Prior to my PhD I worked in industry for several years, where I saved some money in my retirement account and a bit in a post-tax brokerage account. Then we continued working hard while I was in school, and my wife was working full time, to build a reasonable amount of savings, with a savings rate probably around 5 to 10%.
Much (most?) of that savings was done via Mrs. EYFI’s retirement account, taking full advantage of her company’s matching program, but we also took full advantage of the extremely generous NASA graduate fellowship I received for my PhD program. By the time I graduated, we had saved about $240K in liquid assets.

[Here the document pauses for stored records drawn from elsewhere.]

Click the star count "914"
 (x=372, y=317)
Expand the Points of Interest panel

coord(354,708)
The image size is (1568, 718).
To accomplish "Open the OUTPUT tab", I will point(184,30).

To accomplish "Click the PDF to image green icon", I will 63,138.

The money we saved, while only a fraction of what we would need for FI, was hugely important in us getting to FI just a handful of years after I graduated.

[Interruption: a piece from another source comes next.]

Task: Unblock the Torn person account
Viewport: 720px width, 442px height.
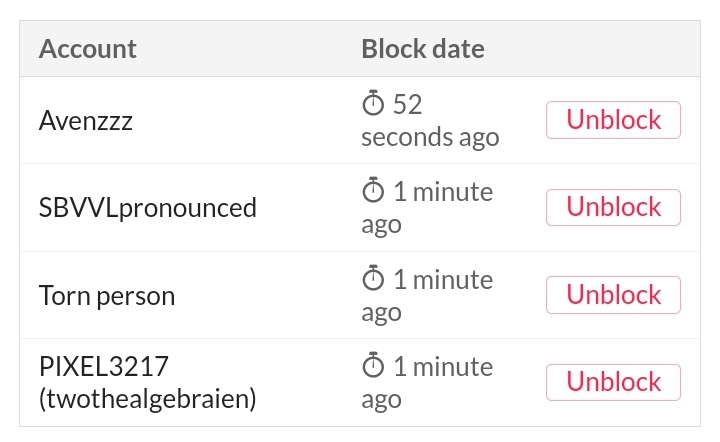Action: pos(613,295)
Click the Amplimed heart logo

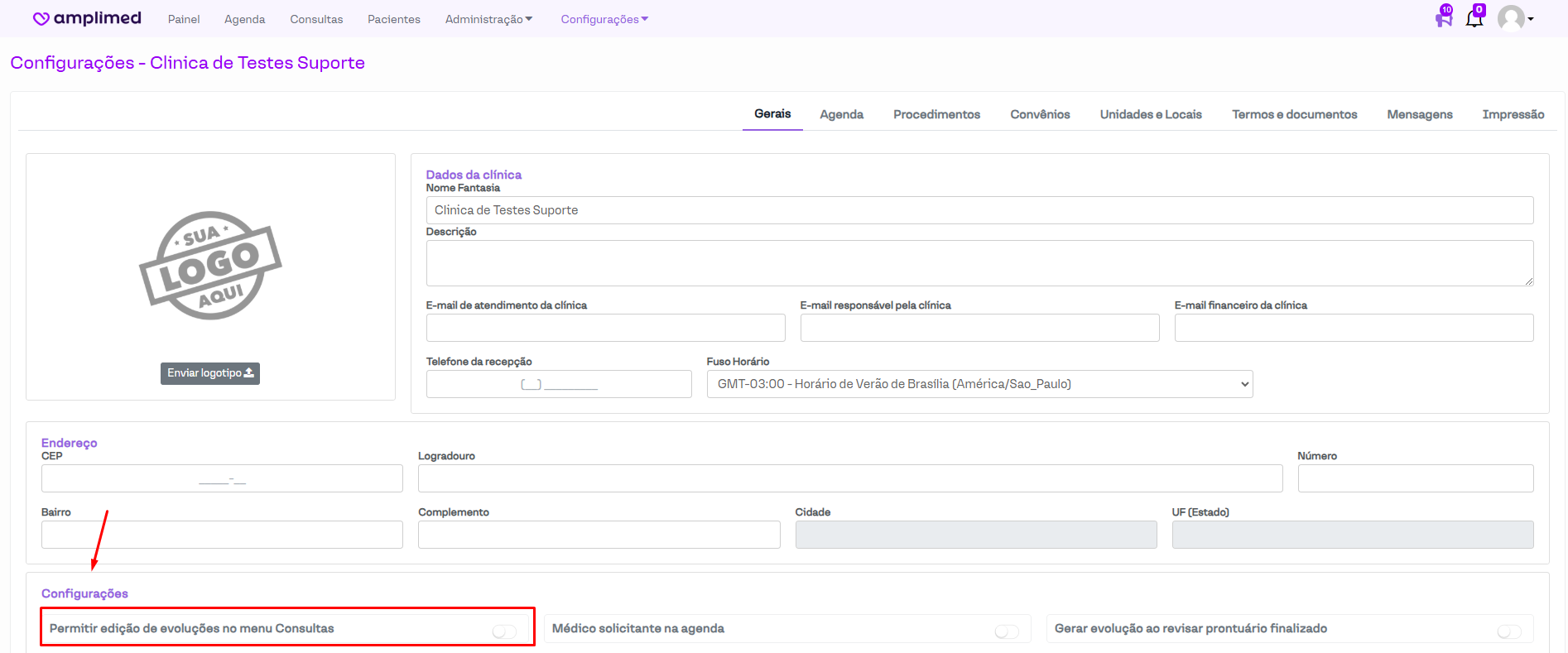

If you want to get your hands a little dirty and see/modify the python code I used to generate the plots above, feel free to download the python script that implements the above equation, filling in your values to get your time to FI. The script also generates the plots shown above.
When you don’t have $0 in the bank, things get a little trickier when computing your time to FI, but overall it’s not too bad. Additionally, we see how powerful reducing your expenses is, beyond just boosting your savings rate – for any absolute amount of money you have, the lower your expenses, the closer you are to FI!
I think the impact of your initial net worth is often overlooked in articles about savings rate and FI. Starting with zero net worth vs having some money already saved up when you start seriously pursuing FI has a tremendous effect on your time to FI.
Why? The most intuitive answer: it takes significant energy in the beginning to build up the wealth snowballing effect. You’ll see relatively small incremental gains in your portfolio early on as you start out building your savings. But as time goes on, those gains will start growing like crazy, and eventually your investment returns can easily outgrow your paycheck!
Thus I strongly encourage you to start your nest egg as early in life as possible, even though your income is likely much lower than later in life. Even small amounts of money saved early on can make a big difference on the total time it takes to get to Financial Independence.
* Side note: one of the first “Time to FI” calculators I found online was the awesome Networthify calculator referenced by Mr. Money Mustache. After I found that calculator, I wanted to see if they posted the math behind it, and that quickly to this nice blog post. However, when I implemented the final equation on that post, the results did not align with the values from the calculator. Fortunately Joel from FI180 piped up in the comments to give a different equation, and that led me to flesh out the derivation myself in the provided PDF. Thanks Joel! I then verified the Networthify calculator does provide the correct values, so I suspect they fixed the math under the hood of the calculator and just didn’t get around to updating the blog post.